## EXCERPTED TEXT:

** Start **

Various surface deposition techniques, including physical vapor deposition (PVD), chemical vapor deposition, micro-arc oxidation, and spraying, have been developed [20,21,22,23]. Magnetron sputtering (MS), a PVD technique, enables high deposition rates for metal, alloy, and nitride coatings. It allows precise control over coating thickness, composition, and microstructure by regulating target power, deposition temperature, and gas pressure [24,25]. However, MS processes can introduce microdefects [26], which facilitate the ingress of corrosive media. Upon reaching the substrate, these media initiate redox reactions, leading to substrate corrosion. Therefore, mitigating MS defects and optimizing coating microstructure are vital for enhancing corrosion resistance.
The substrate temperature has a significant impact on the microstructure and macro properties of the coating. Liang et al. [27] prepared (TiVCrZrHf)N thin films at different substrate temperatures and observed that the nitrogen content decreased with increasing substrate temperature, while the grain size first decreased and then increased. V. Pershin et al. [28] sprayed nickel coatings on stainless steel and cobalt alloy specimens and found that substrate temperature affects coating adhesion strength, porosity, and surface oxide layer thickness. Heating the substrate removes surface moisture and other volatile contaminants, promoting diffusion between the coating and substrate. Lai et al. [29] prepared a multi-component (AlCrTaTiZr)N coating and observed that as the substrate temperature increased, the nitrogen concentration decreased, and the grain size and lattice parameters decreased. J. Khakzadian et al. [30] evaluated the effect of substrate temperature on the deposition of NiCrAl coatings on steel substrates, finding that as substrate temperature increased, coating porosity decreased from 4.4% to 0.6%, and coating crystallinity increased. The above studies demonstrate that substrate temperature influences macro-properties such as adhesion strength and porosity by regulating microstructural parameters including elemental composition, grain size, crystallinity, and phase structure of the coating. Therefore, identifying the optimal substrate temperature is crucial for enhancing the corrosion resistance of the coating.

** End **

## SUPPLIED MATERIAL:
** Start **

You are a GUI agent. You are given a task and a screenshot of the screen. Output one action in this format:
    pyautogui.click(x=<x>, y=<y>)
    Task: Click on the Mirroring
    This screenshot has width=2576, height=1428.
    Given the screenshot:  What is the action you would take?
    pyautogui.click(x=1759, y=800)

** End **

## EXERCISES:
(a) List the research groups that the excerpt on substrate temperature and coatings cites by name in its second paragraph.
(b) Recast every line of the records as a JSON list of strings, one string per line, and omit any blank lines.

## REPLIES:
(a) Liang et al., V. Pershin et al., Lai et al., J. Khakzadian et al.

(b)
[
  "You are a GUI agent. You are given a task and a screenshot of the screen. Output one action in this format:",
  "    pyautogui.click(x=<x>, y=<y>)",
  "    Task: Click on the Mirroring",
  "    This screenshot has width=2576, height=1428.",
  "    Given the screenshot:  What is the action you would take?",
  "    pyautogui.click(x=1759, y=800)"
]